Fernando Right é natural de Belo Horizonte. É jornalista, poeta e escritor.
Incluindo esse O
Monstro do Arrudas & Outras Lamas publicou dez livros,
sendo que a estréia se deu com Estrelas nos Olhos, Vaga-lumes na Cabeça (2005). Publicou também em 2014 Construindo Beethoven peça a Peça, um compêndio que analisa
os diversos aspectos históricos e filosóficos que motivaram a criação das
principais obras do compositor alemão.
O Monstro do Arrudas & Outras Lamas é um livro divertido, sério, reflexivo, escrito por um
dos escritores que mais admiro neste país de poucas leituras, que fala da vida
e de valores dessa mesma vida. Esse com certeza eu indico para quem gosta de
uma boa literatura.
Um comentário:
Sabe, Rogério, o caso do velhinho que morreu num quarto de pensão é verdade? Na época que eu ainda bebia horrores, acho que foi em 2001 ou 2002, morava numa pensão da Floresta um conhecido guitarrista de blues, Bruno Avanzato. Eu, bebendo numa manhã, emendando mais uma noite infernal, me encontrei com ele num bar, e conversamos por uma hora (rende uns três contos as histórias que me contou de sua vida). Pois bem, anunciava ele que um velhinho com quem dividia o quarto da pensão, morrera e lhe confiara uma mala cheia de escritos.
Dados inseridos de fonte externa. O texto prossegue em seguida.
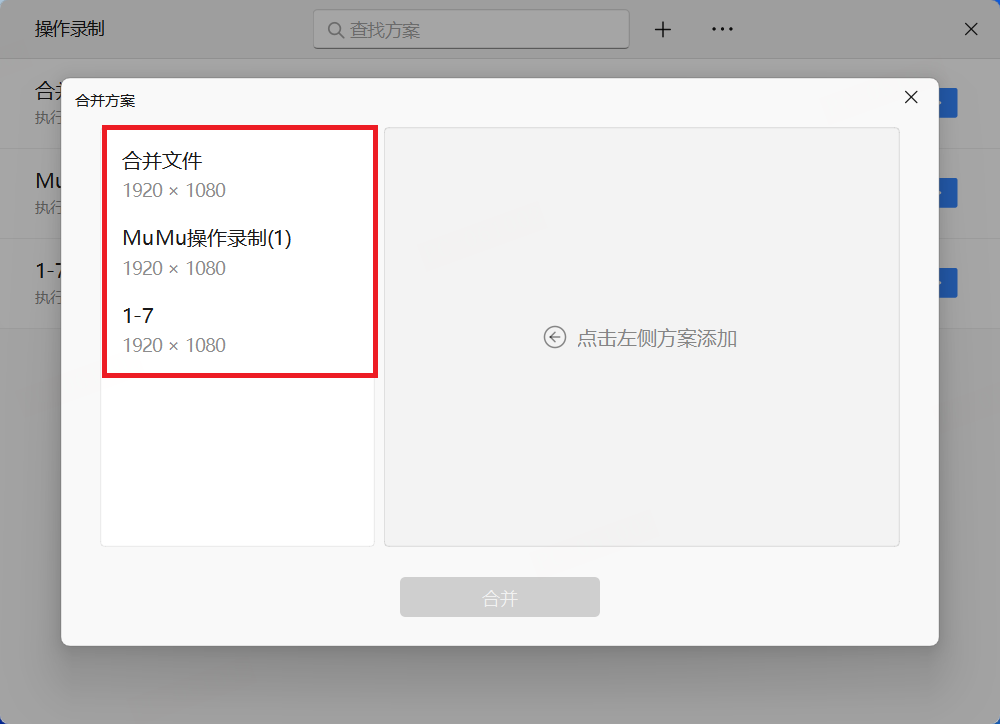1000x724 pixels.
Task: Click the blue button behind the dialog, middle row
Action: click(x=948, y=193)
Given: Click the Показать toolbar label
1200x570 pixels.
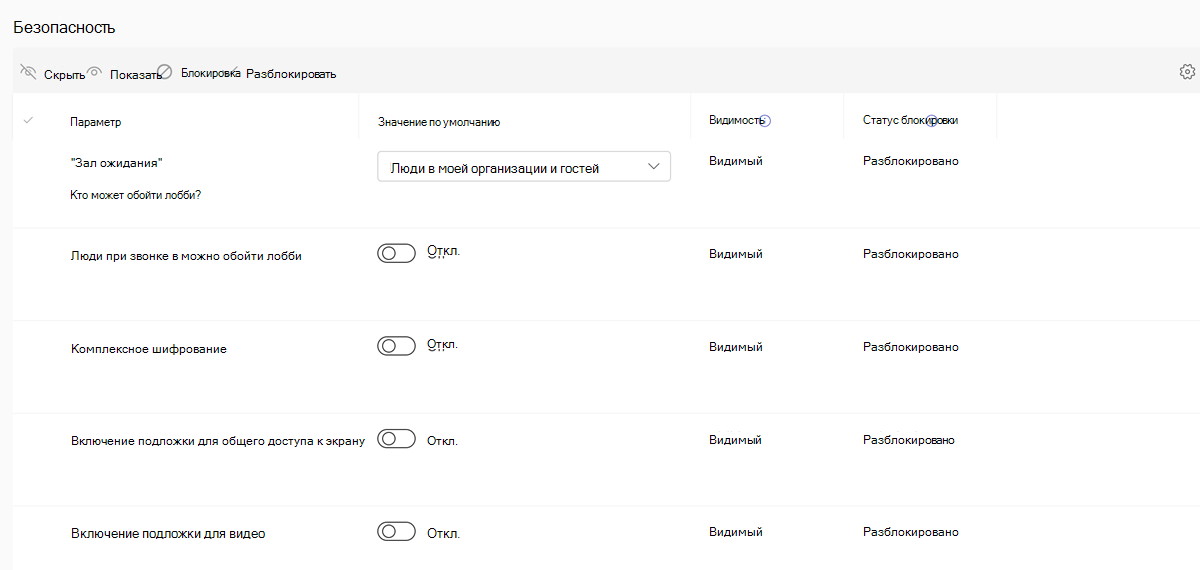Looking at the screenshot, I should 135,74.
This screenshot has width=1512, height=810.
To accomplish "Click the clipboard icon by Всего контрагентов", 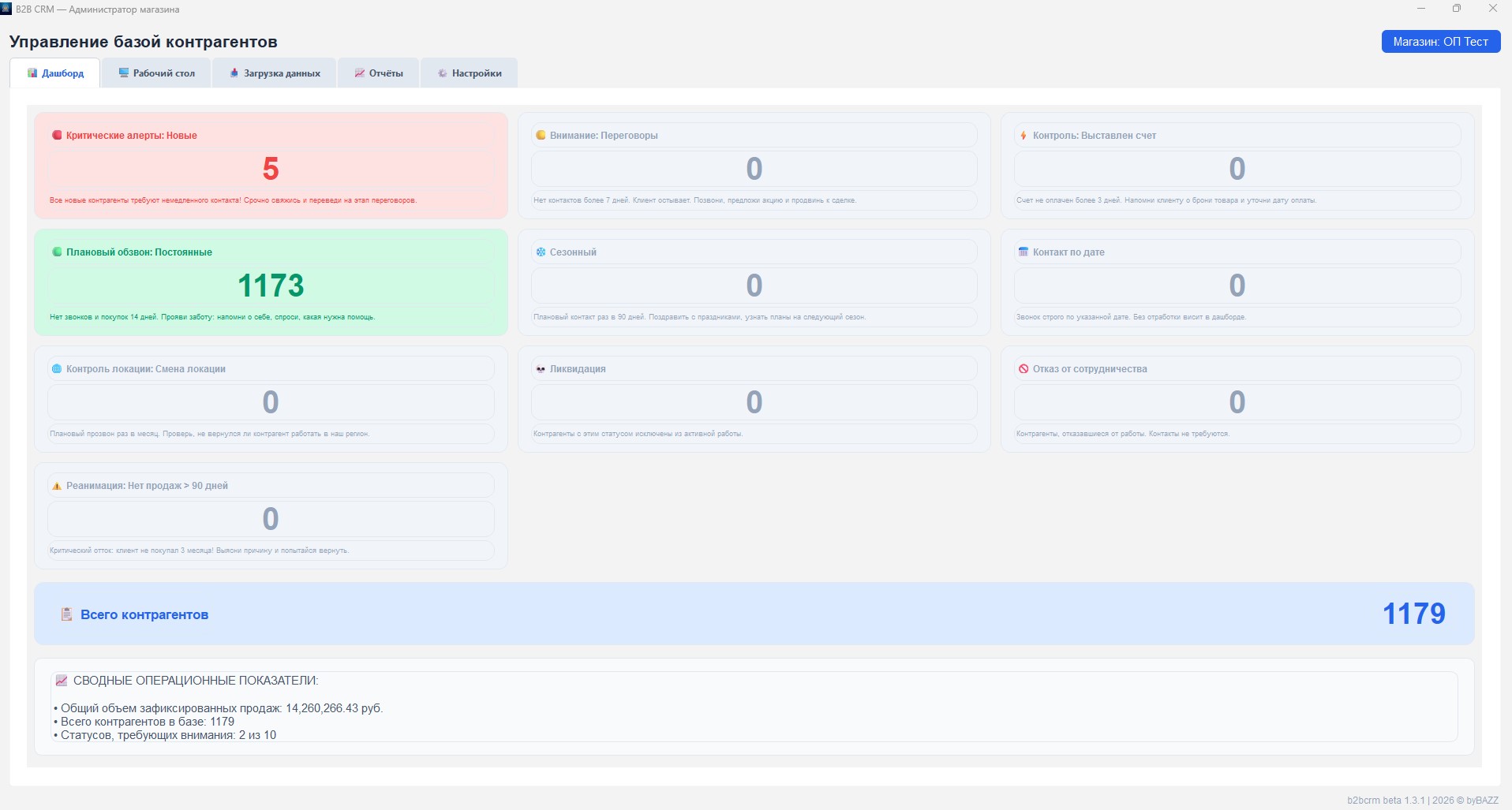I will tap(67, 614).
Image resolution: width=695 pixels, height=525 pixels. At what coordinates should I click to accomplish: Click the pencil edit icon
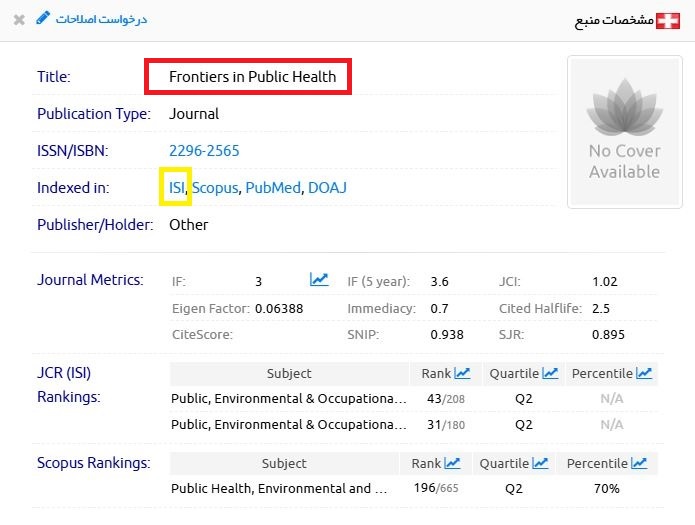(41, 18)
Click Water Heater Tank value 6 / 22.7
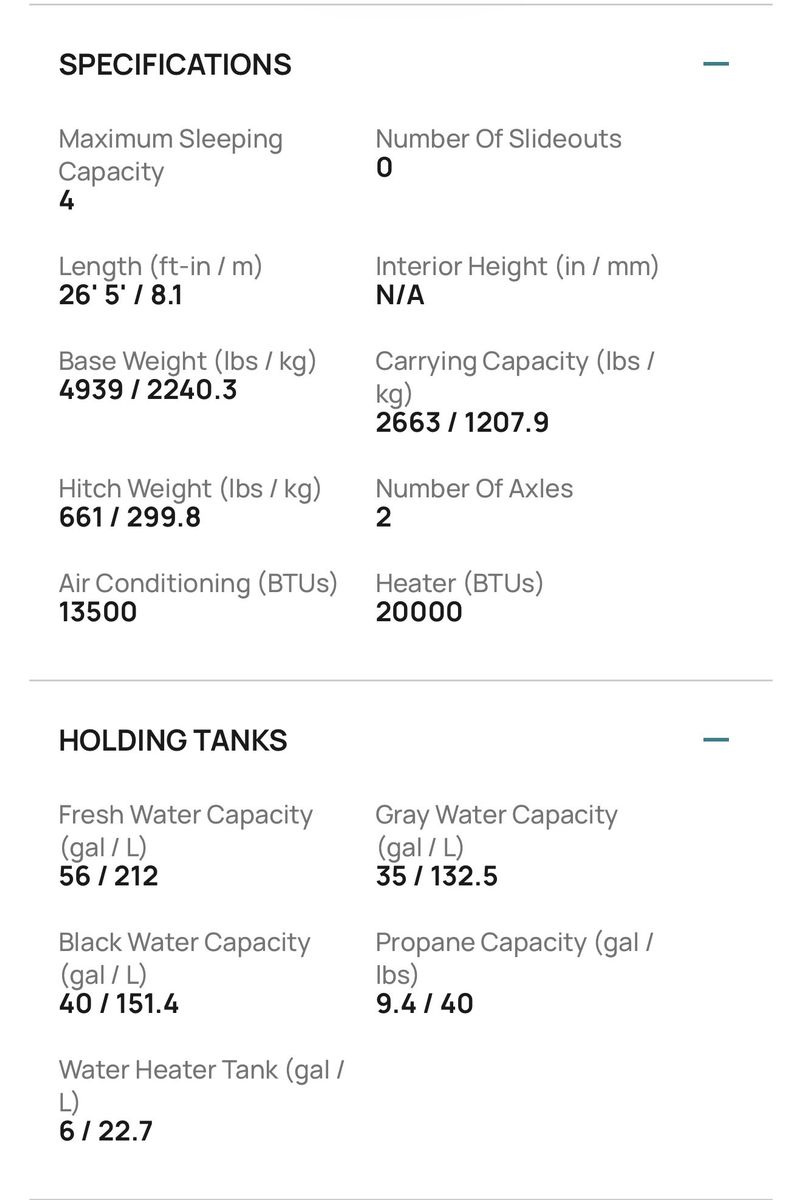The image size is (802, 1200). [x=106, y=1132]
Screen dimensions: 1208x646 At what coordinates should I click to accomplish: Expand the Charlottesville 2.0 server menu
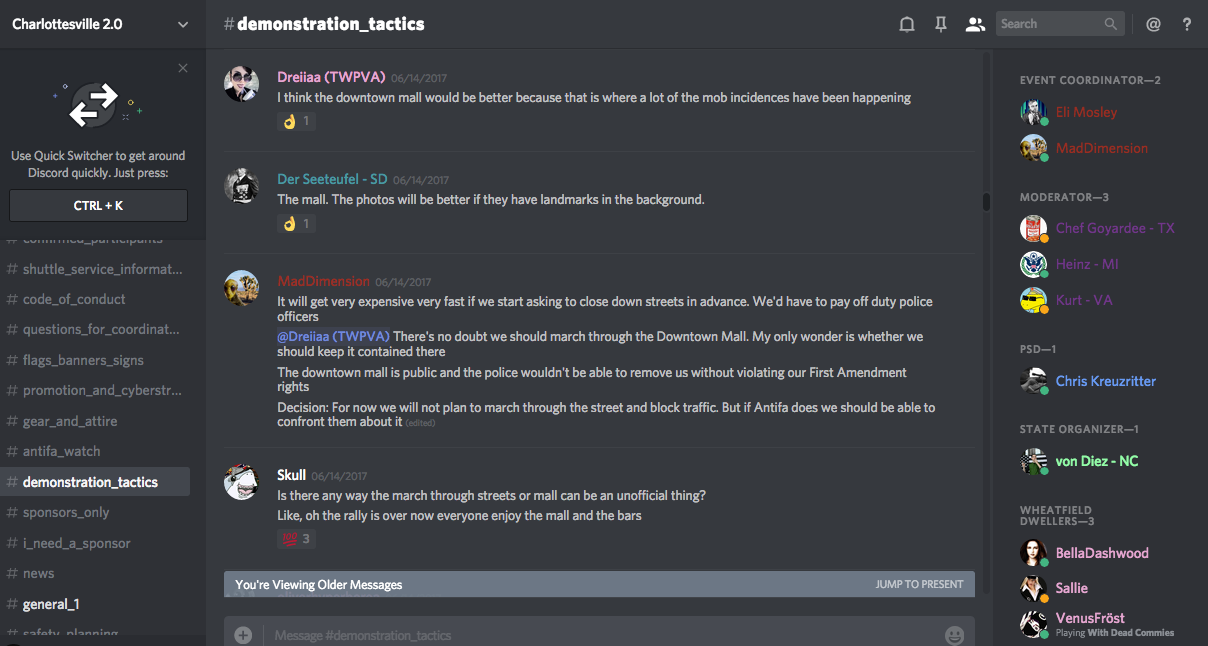[182, 24]
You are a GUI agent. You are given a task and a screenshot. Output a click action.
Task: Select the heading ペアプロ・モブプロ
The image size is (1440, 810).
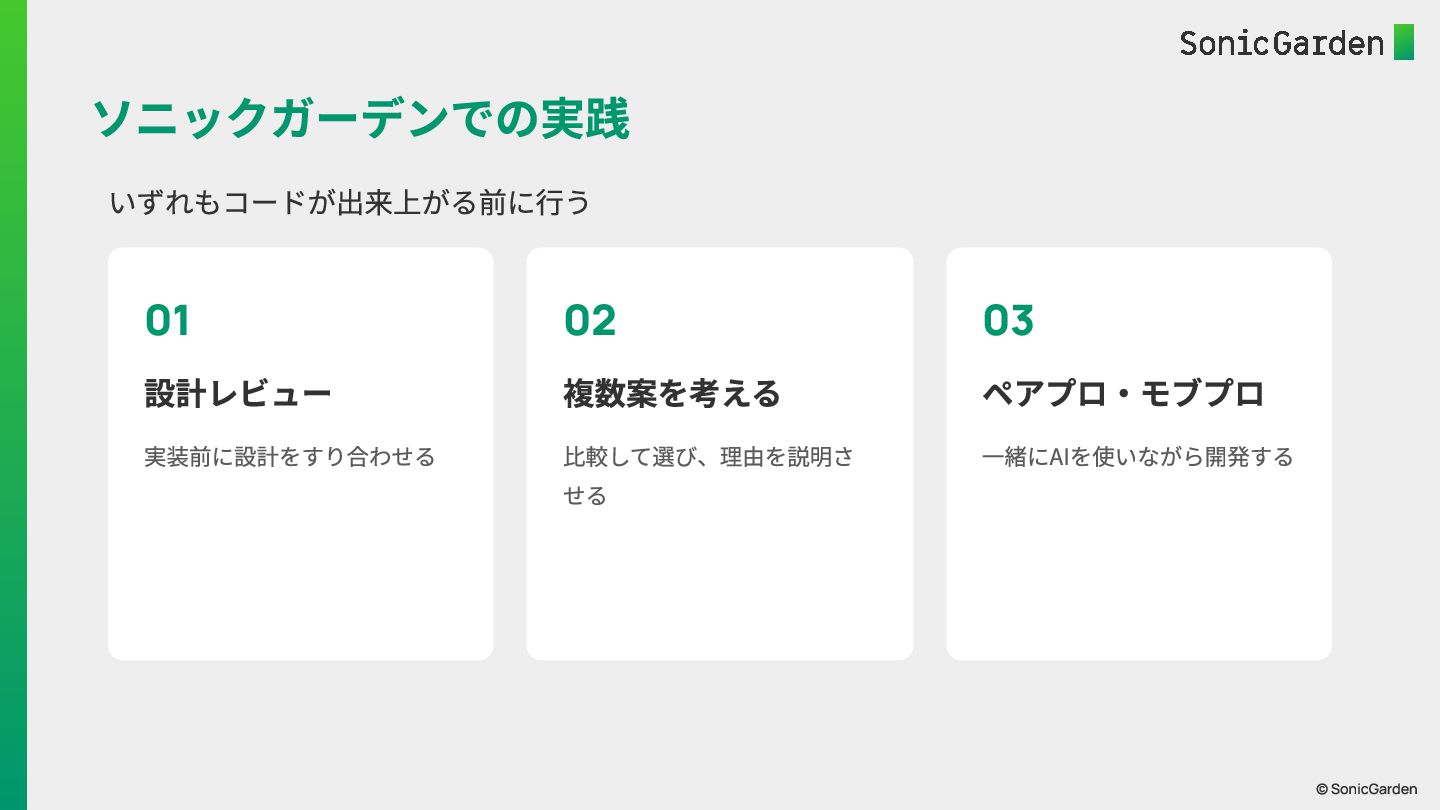tap(1124, 394)
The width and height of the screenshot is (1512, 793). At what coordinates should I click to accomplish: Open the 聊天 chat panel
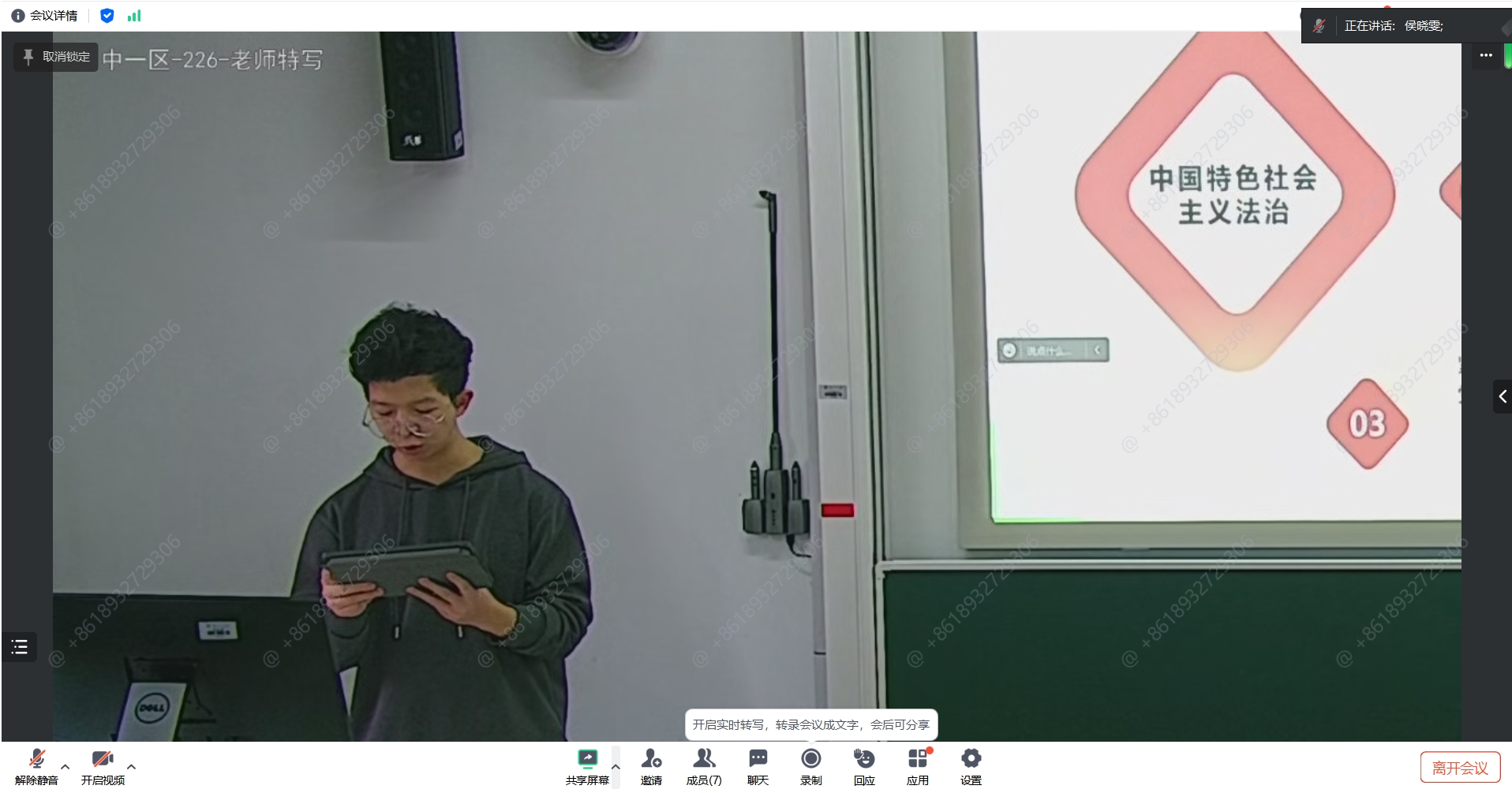(758, 766)
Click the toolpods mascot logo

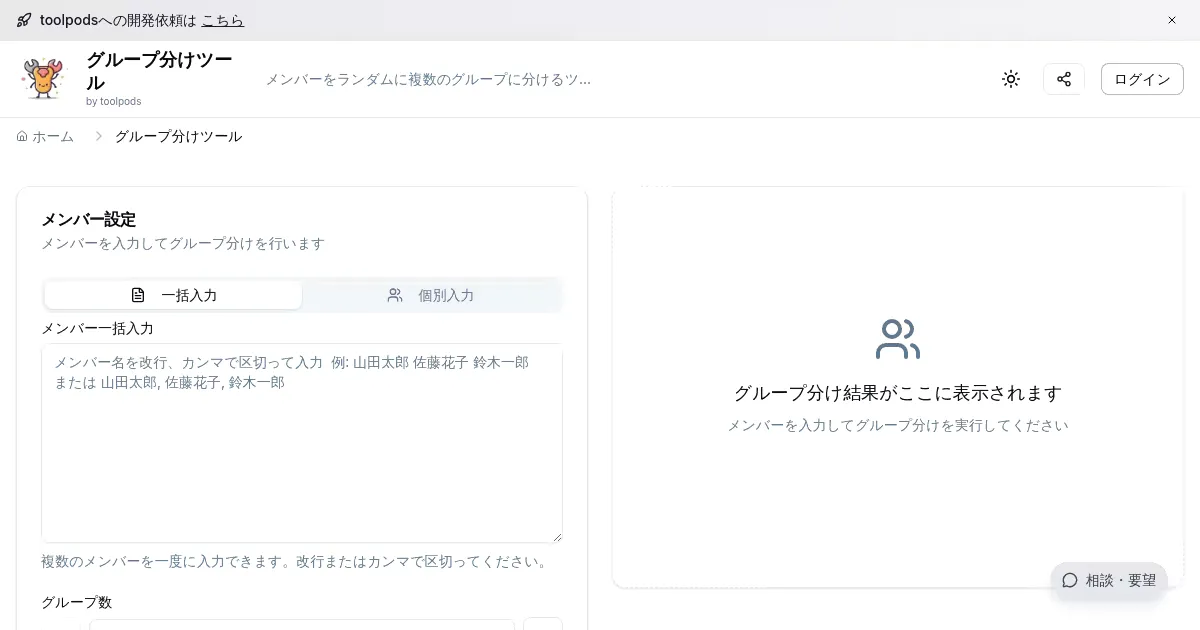coord(43,79)

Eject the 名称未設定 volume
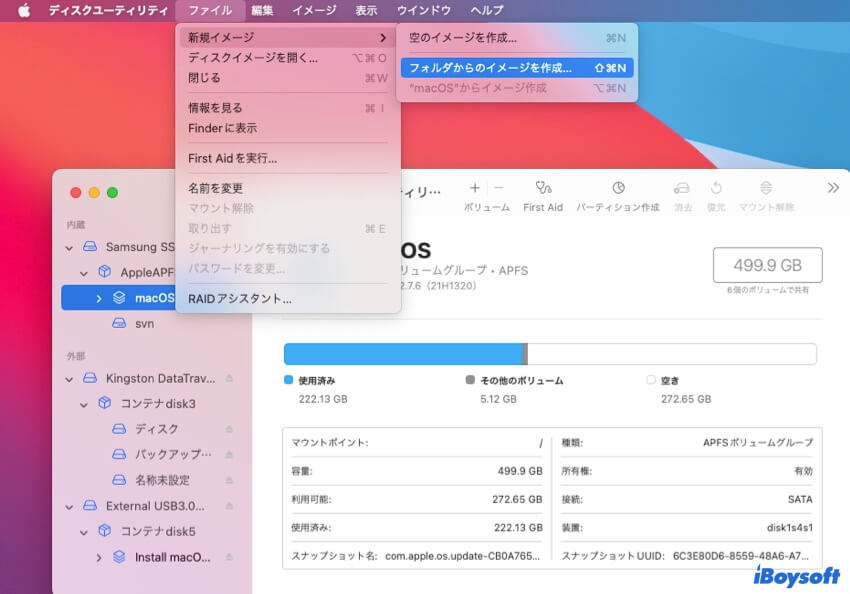(229, 480)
Me ofereceu e fiquei tentado em pegar aquilo. Confissões de uma vida inteira sem alguém para ouvir! Mas, mesmo "pra lá de Badgá", me contive. Lembrei de uma frase de Sartre que dizia que "você abrisse o livro sobre a mesa, seria responsável por ele". O resto é invencionice. Avanzato era um cara bem peculiar. Quando sua mãe morreu, ele vendeu tudo e veio para o Brasil, viver do Blues. Casou-se com uma baiana, que, parece, passou a mão na grana toda. Morreu quase como uma indigente em BH. Mas tinha uma pega na guitarra e uma voz para cantar blues que nunca vi por aqui. Sujeito interessante e que merecia destino melhor. Mas assim, é a vida... Quantos desperdícios não testemunhamos neste meio artístico?